Mykolas Valantinas’ solo exhibition ‘Father’
07.11.2025—15.02.2026

The starting point of ‘Father’, Mykolas Valantinas’ solo exhibition, is the archive of drawings and prints by his father, artist Rytis Valantinas, which the son transforms using artificial intelligence. The filter of new technologies brings to the surface the contradictory dynamics between father and son: a mixture of adoration and a ‘desire’ to appropriate or ‘take over’ the father’s work. The AI-generated images that interpolate the archive are exhibited alongside another essential offshoot of the father’s creative oeuvre – money.

Rytis Valantinas is the author of some of the first banknotes of independent Lithuania – the talonas and litas. He also created a 1000-litas note that never entered circulation. The exhibition presents money in a twofold manner: as a political, cultural and economic symbol – the heritage of an entire nation – and as a family relic, laden with memories and claims of inheritance. The deconstruction of the 1000-litas note into the constituent elements needed for counterfeiting becomes a creative gesture that binds together personal and mythological worlds, exposes the mechanisms of value creation, and blurs the boundaries between original and copy, reality and fiction.

Read more about the exhibition in the curatorial text written by Povilas Gumbis.

 

Mykolas Valantinas’ solo exhibition ‘Father II’
21.02.2026—01.03.2026

The second phase of the exhibition ‘Father’ transitions from day to night. The uniform lighting of the space and its exhibits gives way to staged twilight. The narrative of father and son remains in the foreground, but no longer as a continuous sequence: only a small number of works is illuminated, hinting at a previously hidden internal structure – or at one of the fundamental principles of memory: constant selection, determining what is retained and assimilated, and what is allowed to fade. What is brought to the fore begins to appear essential, although in reality it is simply the result of a conscious mode of (not) seeing. Here, personal family history is traced through an eternal ritual of return, a constant regrouping of real, possible, and fictional (but no less significant) details.

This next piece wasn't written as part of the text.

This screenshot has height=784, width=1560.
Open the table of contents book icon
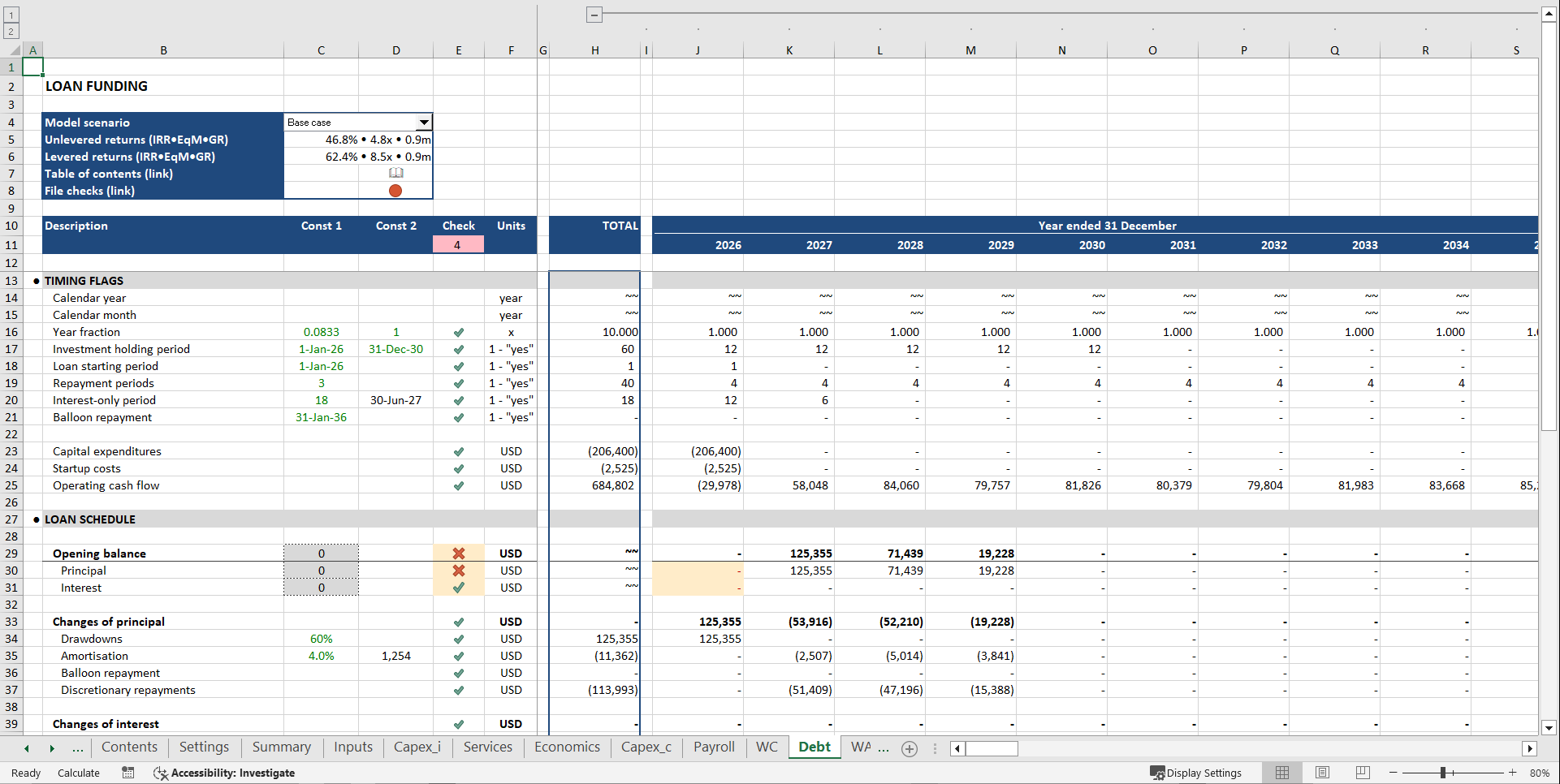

The exhibition’s sudden transformation and brief duration recall supernatural phenomena described in fairy tales or mythological stories: they appear only after dark, only briefly, and only to those able to perceive them. Like the Aitvaras – a nature spirit from Lithuanian folklore – flying through the night sky, fleetingly illuminating the horizon and disappearing into the darkness again, leaving behind not only the memory of the event but also a lingering doubt about the authenticity of what was seen.

Likewise, the exhibits of ‘Father’ disappear and reappear: some are absent, some have been moved, while others assume new shapes. Within this nocturnal economy, redistributions of space, forms, and value take place silently and constantly – like transactions unfolding behind the tinted windows of luxury cars. Changing the exhibition ensures that the value it generates does not diminish. The past is reshaped in order to create the future.

 

MYKOLAS VALANTINAS is an artist living and working in Vilnius. He graduated with a BA in Philosophy from Vilnius University and an MA in Photography from the École cantonale d’art de Lausanne (ÉCAL) in Switzerland.

His practice includes video, photography, and installation. His works have been shown in Lithuania and abroad, including the ‘Artists’ Film International 2025: Dream States’ programme curated by Forma in collaboration with 16 cultural institutions across four continents, the Radvila Palace Museum of Art in Vilnius (2024), the LNDM National Art Gallery, VDA Nida Art Colony (2023), and Platform L in Seoul (2022). Valantinas is the recipient of the ‘JCDecaux Prize 2023: Exchange for Age’ audience award.

‘Father’ is Valantinas’ first solo exhibition.

 

POVILAS GUMBIS is a curator and art historian working at the Sapieha Palace branch of the Contemporary Art Centre (CAC). He graduated with a BA in Art History from the University of Essex and an MA from the Courtauld Institute of Art in London. He has curated solo exhibitions by Deividas Vytautas Aukščiūnas and Lin May Saeed, as well as the international film exhibition ‘Artists’ Film International 2024: Solidarity’.